Originally created as a commercialized fork of the Apache Doris database in 2020, StarRocks is an open source database maintained by CelerData, formerly known as StarRocks, Inc. Moving away from Doris, 80% of the StarRocks codebase has been rewritten over the last two years. As a massive parallel processing OLAP database, StarRocks is now focused on real-time query support for analytics workloads.
One way StarRocks stands apart from competing OLAP databases is that it does not require transforming data from the star schema format into denormalized tables. Denormalizing tables can make them slower to update while adding complexity to data pipelines. StarRocks can query star schemas directly with all the joins and can maintain a high level of query performance even while data is being updated and changed. In a previous interview with Datanami, CelerData VP of Strategy Li Kang asserted that StarRocks’ denormalized competitors can support about 10 to 100 concurrent users, while StarRocks customers can run over 10,000 queries per second, representing tens of thousands of concurrent users.
“This is the first analytical database in the industry that addressed the critical technical challenges in both real-time and batch analytics, such as the need to denormalize data, the inability to process real-time updates, and the challenge of supporting large numbers of concurrent users,” said James Li, CEO of CelerData in a release. “StarRocks’ unique design can handle frequent updates to past transactions while still maintaining high query performance in real-time. This enables use cases previously considered not suitable for real-time analytics.”

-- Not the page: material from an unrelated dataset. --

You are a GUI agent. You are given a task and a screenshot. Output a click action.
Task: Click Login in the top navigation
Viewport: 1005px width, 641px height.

CelerData also seems to have a particular focus on supporting data lakes with StarRocks. The company says the database enables developers to unite real-time analytics, an OLAP database, and data lake analytics onto one engine with a single data pipeline. CelerData announced StarRocks Version 2.5 earlier this month and touted upgraded features such as integration with more data lake ecosystems, the ability to query Delta Lake tables with zero migration, and integration with AWS Glue, a service that can be used as a lake analytics metastore for Apache Hive, Apache Hudi, Apache Iceberg, and Delta Lake.
CelerData says the StarRocks project has been an independent, source code available project since its inception in 2020, while helping over 500 companies launch digital transformation initiatives, including Airbnb and Lenovo. The move to the Linux Foundation will give StarRocks access to the foundation’s large ecosystem of open source contributors for further development and innovation.

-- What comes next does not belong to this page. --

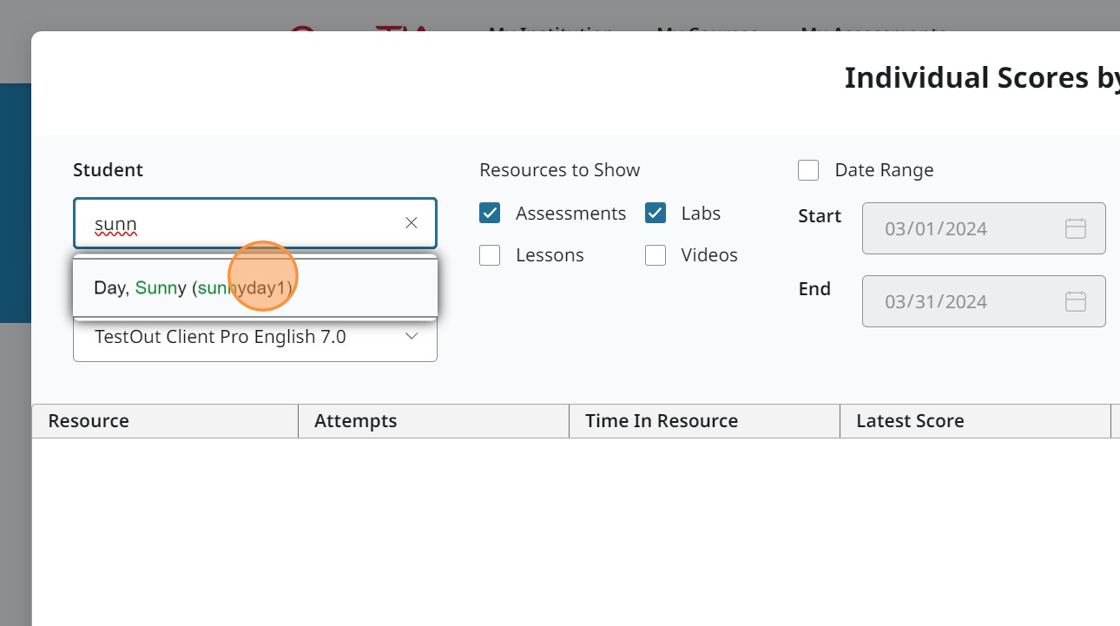Open the Start date calendar icon

1075,229
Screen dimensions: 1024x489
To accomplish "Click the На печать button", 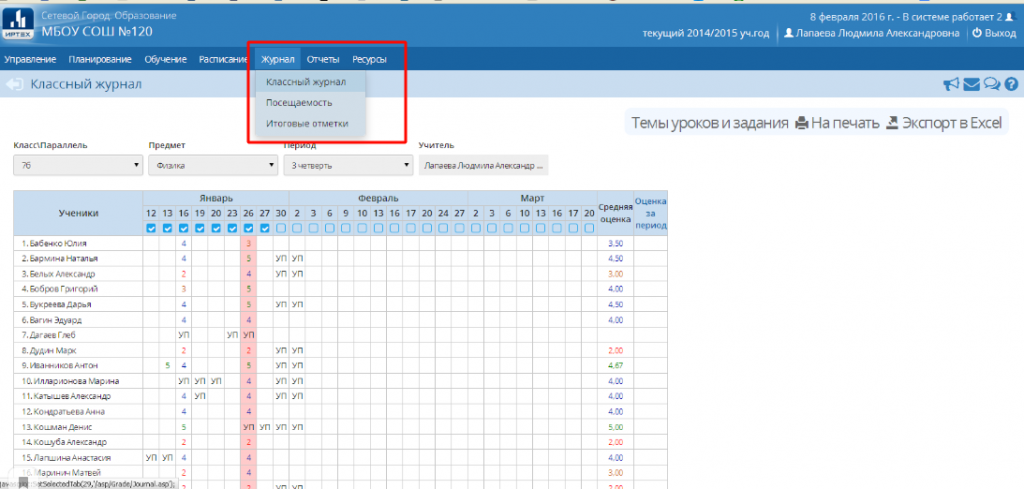I will pos(836,123).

“We look forward to collaborating with the Linux Foundation given its significant experience in operating an open source project. Being part of this Foundation will help us collaborate with other open source projects to improve user experience while building the world’s best query engine,” said Li.
“The Linux Foundation is delighted to welcome the StarRocks Project into its family of open source projects,” said Mike Woster, Linux Foundation chief revenue officer. “By providing a neutral home for collaboration, the Linux Foundation is able to bring together talented individuals and organizations from around the world to collaborate on building innovative solutions and technologies for shared benefit.”